G30S berujung pada jatuhnya Presiden Sukarno, naiknya Soeharto ke tampuk kekuasaan, serta pembersihan besar-besaran terhadap PKI dan jutaan orang yang dituduh sebagai simpatisannya.
Dampak sosial, politik, dan budaya dari tragedi itu masih terasa hingga sekarang, baik dalam dinamika politik nasional maupun dalam memori kolektif masyarakat Indonesia.
Hadirnya berbagai versi — mulai dari narasi resmi Orde Baru yang menyalahkan PKI, analisis akademisi yang menyoroti konflik internal Angkatan Darat, dugaan intervensi asing, keterlibatan Soeharto maupun Sukarno, hingga teori tanpa dalang tunggal — menegaskan bahwa sejarah G30S adalah sebuah ruang perdebatan yang kompleks.

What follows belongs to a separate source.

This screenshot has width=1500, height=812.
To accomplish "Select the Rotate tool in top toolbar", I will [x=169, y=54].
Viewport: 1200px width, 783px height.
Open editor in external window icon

Meski puluhan tahun berlalu, pertanyaan utama masih menggantung: siapa sebenarnya dalang G30S?
Pertanyaan itu tetap hidup dan terus menjadi bahan kajian sejarawan, akademisi, maupun masyarakat.
Satu hal yang pasti, tragedi 1965 meninggalkan jejak mendalam dalam sejarah Indonesia.
Ia menjadi pengingat bahwa peristiwa politik besar tidak pernah berdiri tunggal, melainkan selalu dipengaruhi oleh kepentingan, kekuasaan, dan konflik yang melingkupinya.
Hingga kini, G30S masih menjadi cermin penting untuk memahami perjalanan bangsa sekaligus pelajaran agar tragedi serupa tidak terulang kembali.